The effects of kratom have not been studied extensively in the lab, but looking at kratom historically, it is clear that it can be quite harmful. For this reason, kratom is outlawed in its country of origin, Thailand, as well as in Australia, Malaysia, and several European Union countries. The National Library of Medicine, a division of the U.S. National Institute of Health, states that chronic use of kratom has been associated with acute liver damage, although this is rare.
Kratom contains almost the same amount of alkaloids as opium and hallucinogenic mushrooms, while most species of plants contain just a few. Alkaloids have a strong physical effect on humans. While some of these effects can be positive, others are serious causes for concern.
Researchers have confirmed the addictive properties of kratom, and there is evidence that overuse can lead to problems with learning, memory, and other cognitive abilities.

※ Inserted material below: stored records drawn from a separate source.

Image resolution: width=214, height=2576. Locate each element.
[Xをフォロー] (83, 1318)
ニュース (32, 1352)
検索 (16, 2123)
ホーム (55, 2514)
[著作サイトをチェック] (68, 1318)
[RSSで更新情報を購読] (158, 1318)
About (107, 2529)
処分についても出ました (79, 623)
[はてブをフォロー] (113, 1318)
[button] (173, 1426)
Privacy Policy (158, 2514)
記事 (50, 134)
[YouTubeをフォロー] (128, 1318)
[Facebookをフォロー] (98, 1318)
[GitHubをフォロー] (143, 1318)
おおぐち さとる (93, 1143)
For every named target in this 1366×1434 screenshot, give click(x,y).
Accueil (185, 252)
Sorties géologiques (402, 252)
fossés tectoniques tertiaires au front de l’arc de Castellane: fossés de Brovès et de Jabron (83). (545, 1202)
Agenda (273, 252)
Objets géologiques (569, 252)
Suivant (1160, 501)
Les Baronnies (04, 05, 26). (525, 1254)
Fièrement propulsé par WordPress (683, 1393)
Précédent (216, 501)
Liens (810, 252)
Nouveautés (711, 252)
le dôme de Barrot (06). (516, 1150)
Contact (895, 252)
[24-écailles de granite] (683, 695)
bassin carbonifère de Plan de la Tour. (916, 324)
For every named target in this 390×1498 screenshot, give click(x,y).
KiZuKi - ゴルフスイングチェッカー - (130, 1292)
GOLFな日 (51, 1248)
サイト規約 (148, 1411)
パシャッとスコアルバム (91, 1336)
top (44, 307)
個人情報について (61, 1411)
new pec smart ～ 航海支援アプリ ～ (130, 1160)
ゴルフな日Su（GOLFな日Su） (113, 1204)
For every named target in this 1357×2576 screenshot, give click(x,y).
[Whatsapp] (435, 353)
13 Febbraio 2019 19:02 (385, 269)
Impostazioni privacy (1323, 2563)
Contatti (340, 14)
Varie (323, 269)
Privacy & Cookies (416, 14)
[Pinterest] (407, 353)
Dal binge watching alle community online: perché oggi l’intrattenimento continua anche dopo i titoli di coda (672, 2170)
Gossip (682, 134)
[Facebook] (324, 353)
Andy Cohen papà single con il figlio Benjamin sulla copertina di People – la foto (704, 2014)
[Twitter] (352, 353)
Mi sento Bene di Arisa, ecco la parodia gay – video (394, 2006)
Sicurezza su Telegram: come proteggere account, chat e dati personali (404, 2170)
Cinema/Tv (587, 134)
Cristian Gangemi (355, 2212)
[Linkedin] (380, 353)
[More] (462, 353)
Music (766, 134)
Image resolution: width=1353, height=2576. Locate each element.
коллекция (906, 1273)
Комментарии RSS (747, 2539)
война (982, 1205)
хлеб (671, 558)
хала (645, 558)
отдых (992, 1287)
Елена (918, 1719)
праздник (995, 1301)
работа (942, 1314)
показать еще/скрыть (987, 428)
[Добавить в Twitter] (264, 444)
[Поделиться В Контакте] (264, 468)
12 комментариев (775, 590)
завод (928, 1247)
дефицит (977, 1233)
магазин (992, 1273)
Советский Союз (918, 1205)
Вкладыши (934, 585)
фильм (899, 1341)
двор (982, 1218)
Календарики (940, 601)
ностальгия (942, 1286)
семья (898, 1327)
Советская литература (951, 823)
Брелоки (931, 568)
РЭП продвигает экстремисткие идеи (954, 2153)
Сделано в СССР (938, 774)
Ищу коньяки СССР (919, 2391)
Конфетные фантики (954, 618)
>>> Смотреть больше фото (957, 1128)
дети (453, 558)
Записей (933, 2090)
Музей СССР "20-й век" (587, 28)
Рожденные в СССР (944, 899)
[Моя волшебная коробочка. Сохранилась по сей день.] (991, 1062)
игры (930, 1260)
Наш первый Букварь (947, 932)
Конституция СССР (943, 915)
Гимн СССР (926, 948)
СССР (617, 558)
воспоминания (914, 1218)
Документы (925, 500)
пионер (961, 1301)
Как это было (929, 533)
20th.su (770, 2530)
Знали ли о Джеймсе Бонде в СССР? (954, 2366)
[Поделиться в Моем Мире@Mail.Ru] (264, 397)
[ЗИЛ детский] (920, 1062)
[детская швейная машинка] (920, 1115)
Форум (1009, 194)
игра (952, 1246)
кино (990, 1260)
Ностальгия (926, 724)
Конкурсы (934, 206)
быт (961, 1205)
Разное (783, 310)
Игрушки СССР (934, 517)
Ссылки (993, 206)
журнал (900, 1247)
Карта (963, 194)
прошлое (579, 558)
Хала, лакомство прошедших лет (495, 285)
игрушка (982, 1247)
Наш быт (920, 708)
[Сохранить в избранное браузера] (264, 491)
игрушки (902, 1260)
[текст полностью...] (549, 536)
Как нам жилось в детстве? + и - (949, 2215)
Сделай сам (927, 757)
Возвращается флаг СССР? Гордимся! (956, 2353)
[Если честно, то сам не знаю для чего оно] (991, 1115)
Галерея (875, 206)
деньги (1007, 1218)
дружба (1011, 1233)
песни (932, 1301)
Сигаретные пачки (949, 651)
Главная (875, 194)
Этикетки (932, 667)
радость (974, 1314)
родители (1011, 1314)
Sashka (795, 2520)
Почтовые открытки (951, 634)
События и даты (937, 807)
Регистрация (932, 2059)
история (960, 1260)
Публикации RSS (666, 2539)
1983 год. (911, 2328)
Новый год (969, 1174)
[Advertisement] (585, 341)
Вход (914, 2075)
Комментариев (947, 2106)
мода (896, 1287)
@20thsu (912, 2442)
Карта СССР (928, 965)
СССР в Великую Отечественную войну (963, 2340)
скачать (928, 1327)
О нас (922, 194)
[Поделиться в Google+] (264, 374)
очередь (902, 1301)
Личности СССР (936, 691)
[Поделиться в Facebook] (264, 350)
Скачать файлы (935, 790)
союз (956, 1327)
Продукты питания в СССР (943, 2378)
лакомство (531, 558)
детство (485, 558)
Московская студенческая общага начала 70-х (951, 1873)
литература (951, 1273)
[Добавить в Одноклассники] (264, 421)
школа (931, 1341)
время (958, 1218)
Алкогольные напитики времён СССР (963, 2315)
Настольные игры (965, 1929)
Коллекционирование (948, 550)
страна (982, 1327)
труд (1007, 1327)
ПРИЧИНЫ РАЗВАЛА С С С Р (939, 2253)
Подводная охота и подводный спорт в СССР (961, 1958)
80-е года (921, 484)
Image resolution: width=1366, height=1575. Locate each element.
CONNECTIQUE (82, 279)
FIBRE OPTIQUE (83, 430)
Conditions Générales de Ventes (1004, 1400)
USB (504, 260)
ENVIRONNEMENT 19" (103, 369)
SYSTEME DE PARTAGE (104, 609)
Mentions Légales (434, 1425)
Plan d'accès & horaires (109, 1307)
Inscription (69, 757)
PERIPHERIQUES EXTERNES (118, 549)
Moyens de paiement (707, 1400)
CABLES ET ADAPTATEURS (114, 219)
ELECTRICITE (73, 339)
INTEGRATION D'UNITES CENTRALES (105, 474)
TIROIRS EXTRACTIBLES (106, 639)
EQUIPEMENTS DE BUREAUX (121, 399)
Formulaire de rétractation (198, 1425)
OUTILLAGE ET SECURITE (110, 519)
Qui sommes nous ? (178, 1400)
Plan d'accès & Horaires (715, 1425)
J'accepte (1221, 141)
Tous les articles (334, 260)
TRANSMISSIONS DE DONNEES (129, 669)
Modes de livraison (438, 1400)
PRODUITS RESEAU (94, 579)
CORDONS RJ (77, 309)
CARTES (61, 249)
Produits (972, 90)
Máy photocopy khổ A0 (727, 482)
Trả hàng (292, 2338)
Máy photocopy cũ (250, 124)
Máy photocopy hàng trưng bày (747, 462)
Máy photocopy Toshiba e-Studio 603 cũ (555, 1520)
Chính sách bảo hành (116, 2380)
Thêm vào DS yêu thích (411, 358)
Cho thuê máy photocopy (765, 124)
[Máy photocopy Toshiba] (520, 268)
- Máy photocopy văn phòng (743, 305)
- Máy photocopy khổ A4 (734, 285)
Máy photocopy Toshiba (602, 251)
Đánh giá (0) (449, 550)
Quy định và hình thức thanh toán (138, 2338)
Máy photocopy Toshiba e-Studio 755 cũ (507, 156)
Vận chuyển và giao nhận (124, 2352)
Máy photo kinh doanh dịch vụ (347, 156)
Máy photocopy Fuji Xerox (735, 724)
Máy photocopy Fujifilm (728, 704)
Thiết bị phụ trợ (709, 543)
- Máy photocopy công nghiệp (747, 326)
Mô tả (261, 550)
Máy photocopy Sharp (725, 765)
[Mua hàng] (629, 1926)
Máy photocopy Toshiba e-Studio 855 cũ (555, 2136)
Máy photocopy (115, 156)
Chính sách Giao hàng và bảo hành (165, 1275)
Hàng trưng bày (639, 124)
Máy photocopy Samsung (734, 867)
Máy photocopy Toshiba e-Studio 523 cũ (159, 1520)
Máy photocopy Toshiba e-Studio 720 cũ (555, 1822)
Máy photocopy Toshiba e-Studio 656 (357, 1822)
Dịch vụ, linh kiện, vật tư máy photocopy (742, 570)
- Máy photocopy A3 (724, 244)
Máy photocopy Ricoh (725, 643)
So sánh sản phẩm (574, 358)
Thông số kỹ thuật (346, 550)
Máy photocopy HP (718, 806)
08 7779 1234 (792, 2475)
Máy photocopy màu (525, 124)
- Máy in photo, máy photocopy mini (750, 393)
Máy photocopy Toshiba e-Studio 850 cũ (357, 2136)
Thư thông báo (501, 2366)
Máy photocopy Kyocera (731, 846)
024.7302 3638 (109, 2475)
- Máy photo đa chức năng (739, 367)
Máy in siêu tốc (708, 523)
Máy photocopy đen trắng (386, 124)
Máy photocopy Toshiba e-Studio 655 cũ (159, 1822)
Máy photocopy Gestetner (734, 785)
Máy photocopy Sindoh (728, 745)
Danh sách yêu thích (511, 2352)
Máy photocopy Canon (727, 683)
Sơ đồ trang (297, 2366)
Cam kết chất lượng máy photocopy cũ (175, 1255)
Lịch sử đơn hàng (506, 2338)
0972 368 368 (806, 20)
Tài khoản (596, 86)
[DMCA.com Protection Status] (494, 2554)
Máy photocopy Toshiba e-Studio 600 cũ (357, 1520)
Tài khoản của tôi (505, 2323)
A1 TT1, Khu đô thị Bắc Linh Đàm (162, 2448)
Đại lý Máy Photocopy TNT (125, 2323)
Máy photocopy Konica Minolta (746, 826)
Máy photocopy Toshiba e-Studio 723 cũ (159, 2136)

Dependence can often cause side effects like nausea, sweating, tremors, the inability to sleep, and hallucinations. According to the EMCDDA, potential treatments for kratom addiction could include antidepressants and non-steroidal anti-inflammatory agents.
Other Side Effects
Long-term use of kratom, even at small doses, can cause side effects such as:
- severe weight loss
- hyperpigmentation of the cheeks
- potentially deadly interactions with other drugs
Kratom hasn’t been studied extensively, and it has no proven medical uses. It’s also outlawed in many countries, and listed as a drug of concern in the U.S. While technically legal, it also has the potential to be lethal when combined with prescription medications or other recreational drugs.